TASK BRIEF
Go over the data and keep only the lines that include "computer".

*** Opening PROVIDED ENTRIES ***

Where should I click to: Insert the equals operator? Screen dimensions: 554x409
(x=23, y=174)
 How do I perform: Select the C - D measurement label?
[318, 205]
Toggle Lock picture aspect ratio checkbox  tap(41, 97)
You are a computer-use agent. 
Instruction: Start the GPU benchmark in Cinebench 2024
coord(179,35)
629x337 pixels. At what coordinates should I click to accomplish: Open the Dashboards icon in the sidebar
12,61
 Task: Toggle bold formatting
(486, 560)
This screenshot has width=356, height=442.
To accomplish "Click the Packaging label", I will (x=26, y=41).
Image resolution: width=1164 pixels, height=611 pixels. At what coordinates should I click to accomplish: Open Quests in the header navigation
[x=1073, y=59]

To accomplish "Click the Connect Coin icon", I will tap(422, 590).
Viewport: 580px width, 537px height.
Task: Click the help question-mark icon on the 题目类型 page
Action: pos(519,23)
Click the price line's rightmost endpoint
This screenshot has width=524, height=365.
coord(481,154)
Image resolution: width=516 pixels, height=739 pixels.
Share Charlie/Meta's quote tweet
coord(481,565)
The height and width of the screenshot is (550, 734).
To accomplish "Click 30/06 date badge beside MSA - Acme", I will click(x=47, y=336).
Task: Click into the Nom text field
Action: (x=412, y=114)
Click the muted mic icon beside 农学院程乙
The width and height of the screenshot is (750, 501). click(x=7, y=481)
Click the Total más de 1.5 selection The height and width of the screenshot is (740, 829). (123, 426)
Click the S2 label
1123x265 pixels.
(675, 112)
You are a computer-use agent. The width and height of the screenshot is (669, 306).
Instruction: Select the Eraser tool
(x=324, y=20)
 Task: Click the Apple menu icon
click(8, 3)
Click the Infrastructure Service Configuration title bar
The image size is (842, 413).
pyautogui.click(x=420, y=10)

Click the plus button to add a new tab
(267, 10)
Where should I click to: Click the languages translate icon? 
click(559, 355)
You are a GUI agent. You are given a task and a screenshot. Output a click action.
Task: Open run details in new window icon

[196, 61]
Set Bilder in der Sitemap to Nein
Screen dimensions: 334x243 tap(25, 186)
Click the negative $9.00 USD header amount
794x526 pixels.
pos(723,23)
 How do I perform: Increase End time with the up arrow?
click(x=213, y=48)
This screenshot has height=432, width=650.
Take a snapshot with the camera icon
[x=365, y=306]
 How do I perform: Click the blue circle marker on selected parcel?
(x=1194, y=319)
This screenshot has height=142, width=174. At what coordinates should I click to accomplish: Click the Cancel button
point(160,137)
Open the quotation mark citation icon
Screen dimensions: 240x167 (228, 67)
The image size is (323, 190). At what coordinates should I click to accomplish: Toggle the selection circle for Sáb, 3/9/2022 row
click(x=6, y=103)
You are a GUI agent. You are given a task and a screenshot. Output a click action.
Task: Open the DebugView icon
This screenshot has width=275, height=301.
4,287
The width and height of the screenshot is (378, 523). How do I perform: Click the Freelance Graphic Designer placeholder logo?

*** Closing PROVIDED ENTRIES ***

TASK OUTPUT
You are a computer-use agent. 
You are a computer-use agent. The width and height of the screenshot is (669, 306).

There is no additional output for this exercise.